What the task requires: Copy every record exactly, and keep the pictures out.

Information shown:
-*-

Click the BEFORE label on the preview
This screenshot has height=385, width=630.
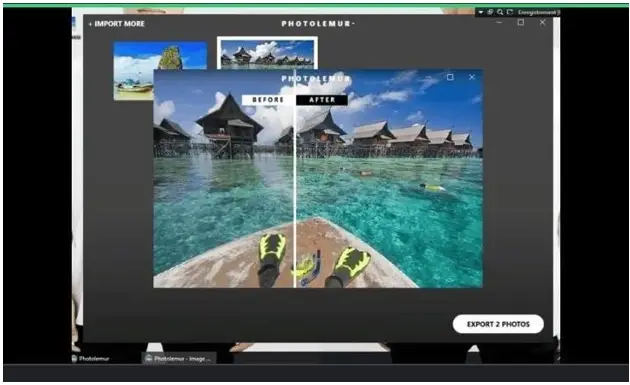(x=268, y=100)
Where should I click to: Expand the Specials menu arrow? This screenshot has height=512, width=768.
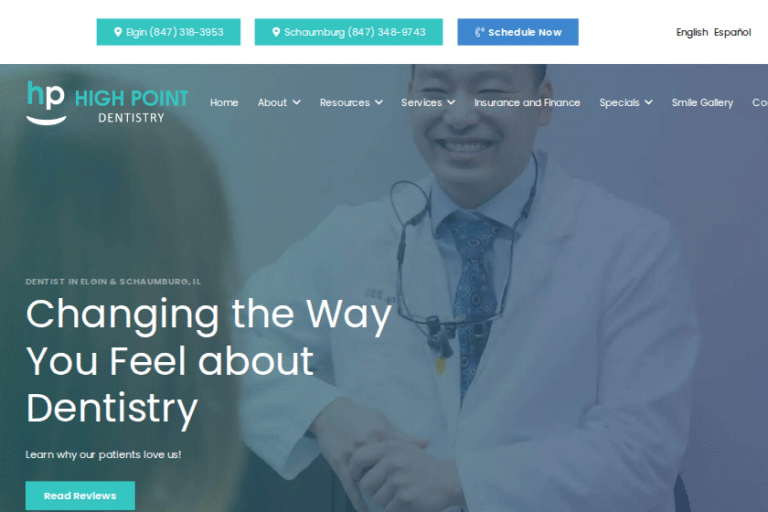pos(648,102)
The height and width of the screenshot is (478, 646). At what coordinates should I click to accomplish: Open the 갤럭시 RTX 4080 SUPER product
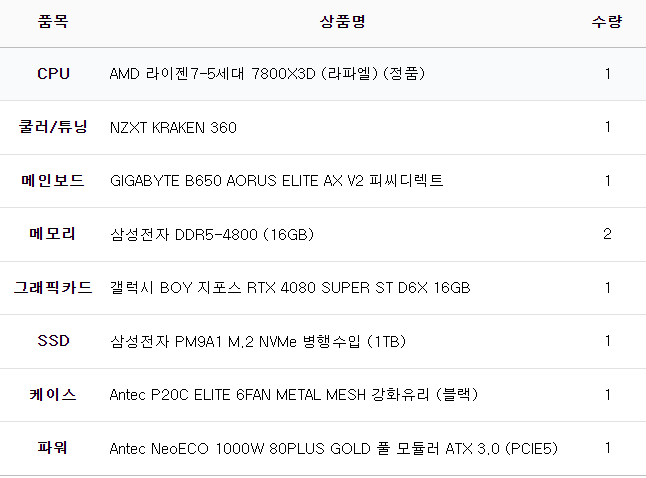click(289, 288)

-*-

Written answer:
Click the BEFORE label on the preview
This screenshot has height=385, width=630.
(x=268, y=100)
Where should I click to: Expand the Specials menu arrow? This screenshot has height=512, width=768.
pos(648,102)
The height and width of the screenshot is (478, 646). At what coordinates should I click to accomplish: Open the 갤럭시 RTX 4080 SUPER product
click(289, 288)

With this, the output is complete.